## Work item
Identify each line below that contains the word "accomplish", and copy it out.

## Records for the exercise
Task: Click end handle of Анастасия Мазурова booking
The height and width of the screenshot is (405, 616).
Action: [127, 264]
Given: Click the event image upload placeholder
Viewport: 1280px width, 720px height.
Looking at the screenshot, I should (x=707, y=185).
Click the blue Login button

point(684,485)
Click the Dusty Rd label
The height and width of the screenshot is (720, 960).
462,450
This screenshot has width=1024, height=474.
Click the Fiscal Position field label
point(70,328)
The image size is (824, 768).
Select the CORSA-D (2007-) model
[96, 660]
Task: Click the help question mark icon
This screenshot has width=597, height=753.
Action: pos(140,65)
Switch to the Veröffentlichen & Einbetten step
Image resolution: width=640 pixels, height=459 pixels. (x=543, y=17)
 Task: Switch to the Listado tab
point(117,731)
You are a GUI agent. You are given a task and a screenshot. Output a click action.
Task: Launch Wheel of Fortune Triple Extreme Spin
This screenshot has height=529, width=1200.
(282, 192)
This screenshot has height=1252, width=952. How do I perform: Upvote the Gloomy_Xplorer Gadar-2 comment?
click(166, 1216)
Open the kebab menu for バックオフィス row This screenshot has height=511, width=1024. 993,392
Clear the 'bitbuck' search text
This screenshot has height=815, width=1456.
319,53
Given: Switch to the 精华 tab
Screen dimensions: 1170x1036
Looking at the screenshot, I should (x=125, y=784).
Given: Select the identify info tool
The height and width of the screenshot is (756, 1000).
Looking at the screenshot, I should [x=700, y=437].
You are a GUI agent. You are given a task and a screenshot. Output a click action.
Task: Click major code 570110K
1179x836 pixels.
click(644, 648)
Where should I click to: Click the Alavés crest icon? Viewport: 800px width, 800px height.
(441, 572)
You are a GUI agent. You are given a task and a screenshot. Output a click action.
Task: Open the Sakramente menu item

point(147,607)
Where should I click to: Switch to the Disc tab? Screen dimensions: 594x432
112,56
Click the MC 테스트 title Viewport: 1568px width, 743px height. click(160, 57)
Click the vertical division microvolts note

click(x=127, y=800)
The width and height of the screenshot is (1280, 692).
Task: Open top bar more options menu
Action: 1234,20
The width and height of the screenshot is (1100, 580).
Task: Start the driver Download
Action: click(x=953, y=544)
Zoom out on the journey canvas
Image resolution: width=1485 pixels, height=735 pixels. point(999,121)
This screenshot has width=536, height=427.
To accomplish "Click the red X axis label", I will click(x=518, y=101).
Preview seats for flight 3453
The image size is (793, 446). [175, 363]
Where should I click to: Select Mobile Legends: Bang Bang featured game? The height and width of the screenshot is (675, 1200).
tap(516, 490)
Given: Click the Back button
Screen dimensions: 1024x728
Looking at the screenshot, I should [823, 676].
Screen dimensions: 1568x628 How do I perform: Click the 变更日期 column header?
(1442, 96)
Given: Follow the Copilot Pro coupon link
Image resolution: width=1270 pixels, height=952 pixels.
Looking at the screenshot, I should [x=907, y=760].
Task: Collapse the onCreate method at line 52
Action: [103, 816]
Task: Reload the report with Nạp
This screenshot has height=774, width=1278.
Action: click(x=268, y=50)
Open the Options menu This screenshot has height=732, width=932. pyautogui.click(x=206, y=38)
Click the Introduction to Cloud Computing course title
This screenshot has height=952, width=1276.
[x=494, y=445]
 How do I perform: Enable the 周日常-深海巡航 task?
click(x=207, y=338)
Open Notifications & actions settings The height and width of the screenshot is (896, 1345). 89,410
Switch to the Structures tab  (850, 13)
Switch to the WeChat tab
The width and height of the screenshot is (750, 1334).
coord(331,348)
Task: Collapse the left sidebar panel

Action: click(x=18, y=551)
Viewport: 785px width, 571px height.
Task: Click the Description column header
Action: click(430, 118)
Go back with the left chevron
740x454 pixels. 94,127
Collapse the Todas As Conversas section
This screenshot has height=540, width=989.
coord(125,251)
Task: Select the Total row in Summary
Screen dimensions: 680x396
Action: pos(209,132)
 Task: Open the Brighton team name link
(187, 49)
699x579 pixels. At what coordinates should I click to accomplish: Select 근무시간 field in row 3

## Solution for this exercise
To accomplish "Click the red X axis label", I will click(x=518, y=101).
699x579 pixels. At what coordinates should I click to accomplish: Select 근무시간 field in row 3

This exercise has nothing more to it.